Oppenheimer concludes his review with four scenarios of the future that are based upon various assumptions.  One is that the WAIS will experience a sudden collapse that causes a 4- to 6-m rise in sea-level within the coming century.  However, he states that this particular scenario "may be put aside for the moment, because no convincing model of it has been presented."

A second scenario has the WAIS gradually disintegrating and contributing to a slow sea-level rise over two centuries, followed by a more rapid disintegration over the following 50 to 200 years.  Once again, however, he notes that "progress on understanding WAIS over the past two decades has enabled us to lower the relative likelihood of [this] scenario."

In yet another scenario, the WAIS takes 500-700 years to disappear, as it raises sea-level by 60-120 cm per century.  Oppenheimer assesses the relative likelihood of this scenario to be the highest of all, "but with low confidence," as he puts it.

The last of the four scenarios concerns what occurs if ice streams slow as a result of internal ice sheet readjustments and the discharge of grounded ice decreases, which could well happen, even if ice shelves thin and major fast-moving glaciers do not slow.  In this case, he notes, "the Antarctic contribution to sea-level rise turns increasingly negative," i.e., sea level falls.

Commenting on this suite of scenarios, Oppenheimer emphatically states "it is not possible to place high confidence in any specific prediction about the future of WAIS."  It can be confidently stated, however, that there are no real-world data that suggest anything drastic is about to happen anytime soon.
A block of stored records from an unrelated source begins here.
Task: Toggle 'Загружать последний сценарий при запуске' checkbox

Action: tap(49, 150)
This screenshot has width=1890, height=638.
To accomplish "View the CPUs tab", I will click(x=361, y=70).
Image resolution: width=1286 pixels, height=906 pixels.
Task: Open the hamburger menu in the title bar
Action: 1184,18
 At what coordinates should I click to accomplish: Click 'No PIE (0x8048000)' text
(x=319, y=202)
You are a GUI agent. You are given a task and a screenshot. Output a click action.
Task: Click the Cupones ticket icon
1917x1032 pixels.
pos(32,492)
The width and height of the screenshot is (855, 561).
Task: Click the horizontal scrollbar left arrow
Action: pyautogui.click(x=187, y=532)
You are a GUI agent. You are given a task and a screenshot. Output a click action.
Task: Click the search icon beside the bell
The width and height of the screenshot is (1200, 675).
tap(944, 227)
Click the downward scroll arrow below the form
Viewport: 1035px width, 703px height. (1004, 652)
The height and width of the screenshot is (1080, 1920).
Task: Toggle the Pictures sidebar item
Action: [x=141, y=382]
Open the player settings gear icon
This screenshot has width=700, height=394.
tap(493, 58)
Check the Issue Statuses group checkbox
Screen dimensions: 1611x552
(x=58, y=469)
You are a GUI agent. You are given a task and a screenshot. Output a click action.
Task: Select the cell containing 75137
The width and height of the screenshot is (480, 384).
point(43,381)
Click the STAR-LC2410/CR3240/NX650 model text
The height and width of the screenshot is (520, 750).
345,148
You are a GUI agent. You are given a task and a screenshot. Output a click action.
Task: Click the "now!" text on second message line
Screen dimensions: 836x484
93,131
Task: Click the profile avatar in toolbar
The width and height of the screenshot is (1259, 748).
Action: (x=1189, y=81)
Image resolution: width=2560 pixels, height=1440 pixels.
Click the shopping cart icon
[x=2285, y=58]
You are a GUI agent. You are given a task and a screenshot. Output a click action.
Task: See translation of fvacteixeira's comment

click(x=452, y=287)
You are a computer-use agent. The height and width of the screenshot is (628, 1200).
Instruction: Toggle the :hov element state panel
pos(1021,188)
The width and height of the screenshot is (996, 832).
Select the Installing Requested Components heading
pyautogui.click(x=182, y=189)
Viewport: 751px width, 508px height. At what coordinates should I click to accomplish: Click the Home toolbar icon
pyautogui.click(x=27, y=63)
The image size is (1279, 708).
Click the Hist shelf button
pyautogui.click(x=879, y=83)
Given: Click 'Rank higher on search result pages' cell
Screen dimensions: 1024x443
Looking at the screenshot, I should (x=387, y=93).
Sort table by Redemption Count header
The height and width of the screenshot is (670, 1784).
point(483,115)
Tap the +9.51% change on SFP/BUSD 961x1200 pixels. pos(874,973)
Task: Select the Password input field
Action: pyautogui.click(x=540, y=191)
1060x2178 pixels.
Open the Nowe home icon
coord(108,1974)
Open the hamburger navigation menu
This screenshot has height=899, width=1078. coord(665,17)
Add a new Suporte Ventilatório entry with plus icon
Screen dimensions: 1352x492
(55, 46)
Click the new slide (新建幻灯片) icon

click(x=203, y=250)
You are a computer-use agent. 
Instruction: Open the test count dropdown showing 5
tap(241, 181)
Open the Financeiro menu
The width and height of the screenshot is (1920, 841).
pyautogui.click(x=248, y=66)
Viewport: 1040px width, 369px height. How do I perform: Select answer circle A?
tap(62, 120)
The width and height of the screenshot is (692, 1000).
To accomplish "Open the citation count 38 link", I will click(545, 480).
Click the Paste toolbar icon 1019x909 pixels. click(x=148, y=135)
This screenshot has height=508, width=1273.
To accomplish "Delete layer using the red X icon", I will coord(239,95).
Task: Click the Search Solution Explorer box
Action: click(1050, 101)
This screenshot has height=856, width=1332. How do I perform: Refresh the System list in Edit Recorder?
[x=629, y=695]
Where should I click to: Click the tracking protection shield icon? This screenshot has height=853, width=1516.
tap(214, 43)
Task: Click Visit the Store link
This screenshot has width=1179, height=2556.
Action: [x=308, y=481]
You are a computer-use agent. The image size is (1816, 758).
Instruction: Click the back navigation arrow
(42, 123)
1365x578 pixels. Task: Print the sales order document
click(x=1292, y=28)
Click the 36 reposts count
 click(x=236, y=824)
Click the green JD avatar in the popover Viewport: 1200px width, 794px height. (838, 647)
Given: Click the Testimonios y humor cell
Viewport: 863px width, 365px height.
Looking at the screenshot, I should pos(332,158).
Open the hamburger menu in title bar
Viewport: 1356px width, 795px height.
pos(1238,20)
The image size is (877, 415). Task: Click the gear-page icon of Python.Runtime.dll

A case in point is the study of Wingham et al. (1998), who used satellite radar altimeter measurements from 1992 to 1996 to estimate the rate of change of the thickness of nearly two-thirds of the grounded portion of the Antarctic Ice Sheet, as well as snowfall variability data obtained from ice cores to calculate the mass balance of the interior of the continental ice sheet over the past century.  Their results showed that, at most, the interior of the Antarctic Ice Sheet was "only a modest source or sink of sea-level mass this century," leading them to conclude that "a large century-scale imbalance for the Antarctic interior is unlikely," in harmony with a sizeable body of relative sea-level and geodetic evidence "supporting the notion that the grounded ice has been in balance at the millennial scale."

It would thus appear that the great non-floating portion of the Antarctic Ice Sheet is largely impervious to climate changes of the magnitude that produced the Medieval Warm Period and Little Ice Age, which is the type of climate change most likely to occur -- if there is any change at all -- in response to the ongoing rise in the air's CO2 content, or, if one prefers (as we do), in response to the historical cyclical behavior of solar activity that is likely responsible for the millennial-scale oscillation of climate that periodically brings us these several-hundred-year warm and cold periods.  Hence, it would also thus appear that such a climate fluctuation would have little impact on sea level.

References
Anderson, J.B. and Andrews, J.T.  1999.  Radiocarbon constraints on ice sheet advance and retreat in the Weddell Sea, Antarctica.  Geology 27: 179-182.

Bindschadler, R.  1998.  Future of the West Antarctic Ice Sheet.  Science 282: 428-429.

Oppenheimer, M.  1998.  Global warming and the stability of the West Antarctic Ice Sheet.  Nature 393: 325-332.

Wingham, D.J., Ridout, A.J., Scharroo, R., Arthern, R.J. and Shum, C.K.  1998.  Antarctic elevation change from 1992 to 1996.  Science 282: 456-458.